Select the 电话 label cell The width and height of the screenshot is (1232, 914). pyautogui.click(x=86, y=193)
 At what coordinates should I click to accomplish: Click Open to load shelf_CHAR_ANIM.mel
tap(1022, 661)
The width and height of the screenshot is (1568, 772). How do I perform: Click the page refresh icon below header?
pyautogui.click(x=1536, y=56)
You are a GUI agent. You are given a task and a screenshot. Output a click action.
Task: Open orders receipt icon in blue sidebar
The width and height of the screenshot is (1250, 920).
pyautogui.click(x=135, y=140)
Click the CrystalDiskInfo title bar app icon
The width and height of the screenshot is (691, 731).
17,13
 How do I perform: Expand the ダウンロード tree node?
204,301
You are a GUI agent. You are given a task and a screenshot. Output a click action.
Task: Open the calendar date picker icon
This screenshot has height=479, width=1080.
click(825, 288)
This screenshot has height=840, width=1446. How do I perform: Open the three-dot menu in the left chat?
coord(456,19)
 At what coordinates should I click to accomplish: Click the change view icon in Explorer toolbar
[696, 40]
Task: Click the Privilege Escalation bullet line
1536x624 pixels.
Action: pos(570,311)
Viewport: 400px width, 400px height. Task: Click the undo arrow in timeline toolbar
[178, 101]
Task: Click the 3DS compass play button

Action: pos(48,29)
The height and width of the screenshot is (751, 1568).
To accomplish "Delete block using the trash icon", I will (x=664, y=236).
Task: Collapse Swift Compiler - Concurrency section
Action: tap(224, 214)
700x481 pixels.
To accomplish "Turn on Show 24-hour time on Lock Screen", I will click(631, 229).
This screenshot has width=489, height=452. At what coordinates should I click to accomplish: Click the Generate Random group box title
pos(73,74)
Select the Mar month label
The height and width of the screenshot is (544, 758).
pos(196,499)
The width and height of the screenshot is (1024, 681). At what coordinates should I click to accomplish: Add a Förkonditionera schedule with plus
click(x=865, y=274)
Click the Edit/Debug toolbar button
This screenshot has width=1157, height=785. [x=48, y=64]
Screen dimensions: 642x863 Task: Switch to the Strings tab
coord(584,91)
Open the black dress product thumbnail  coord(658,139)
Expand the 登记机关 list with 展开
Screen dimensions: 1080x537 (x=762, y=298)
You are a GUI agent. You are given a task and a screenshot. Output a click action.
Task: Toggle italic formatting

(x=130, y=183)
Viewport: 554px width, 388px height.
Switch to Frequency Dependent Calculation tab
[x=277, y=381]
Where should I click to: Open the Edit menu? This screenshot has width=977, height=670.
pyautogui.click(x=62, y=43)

::::::

■ Problem details ■
Each and every record above needs writing out exactly.

■ Task solution ■
Select the 电话 label cell The width and height of the screenshot is (1232, 914). pyautogui.click(x=86, y=193)
 At what coordinates should I click to accomplish: Click Open to load shelf_CHAR_ANIM.mel
tap(1022, 661)
The width and height of the screenshot is (1568, 772). How do I perform: Click the page refresh icon below header?
pyautogui.click(x=1536, y=56)
You are a GUI agent. You are given a task and a screenshot. Output a click action.
Task: Open orders receipt icon in blue sidebar
The width and height of the screenshot is (1250, 920).
pyautogui.click(x=135, y=140)
Click the CrystalDiskInfo title bar app icon
The width and height of the screenshot is (691, 731).
17,13
 How do I perform: Expand the ダウンロード tree node?
204,301
You are a GUI agent. You are given a task and a screenshot. Output a click action.
Task: Open the calendar date picker icon
This screenshot has height=479, width=1080.
click(825, 288)
This screenshot has height=840, width=1446. How do I perform: Open the three-dot menu in the left chat?
coord(456,19)
 At what coordinates should I click to accomplish: Click the change view icon in Explorer toolbar
[696, 40]
Task: Click the Privilege Escalation bullet line
1536x624 pixels.
Action: pos(570,311)
Viewport: 400px width, 400px height. Task: Click the undo arrow in timeline toolbar
[178, 101]
Task: Click the 3DS compass play button

Action: pos(48,29)
The height and width of the screenshot is (751, 1568).
To accomplish "Delete block using the trash icon", I will (x=664, y=236).
Task: Collapse Swift Compiler - Concurrency section
Action: tap(224, 214)
700x481 pixels.
To accomplish "Turn on Show 24-hour time on Lock Screen", I will click(631, 229).
This screenshot has width=489, height=452. At what coordinates should I click to accomplish: Click the Generate Random group box title
pos(73,74)
Select the Mar month label
The height and width of the screenshot is (544, 758).
pos(196,499)
The width and height of the screenshot is (1024, 681). At what coordinates should I click to accomplish: Add a Förkonditionera schedule with plus
click(x=865, y=274)
Click the Edit/Debug toolbar button
This screenshot has width=1157, height=785. [x=48, y=64]
Screen dimensions: 642x863 Task: Switch to the Strings tab
coord(584,91)
Open the black dress product thumbnail  coord(658,139)
Expand the 登记机关 list with 展开
Screen dimensions: 1080x537 (x=762, y=298)
You are a GUI agent. You are given a task and a screenshot. Output a click action.
Task: Toggle italic formatting

(x=130, y=183)
Viewport: 554px width, 388px height.
Switch to Frequency Dependent Calculation tab
[x=277, y=381]
Where should I click to: Open the Edit menu? This screenshot has width=977, height=670.
pyautogui.click(x=62, y=43)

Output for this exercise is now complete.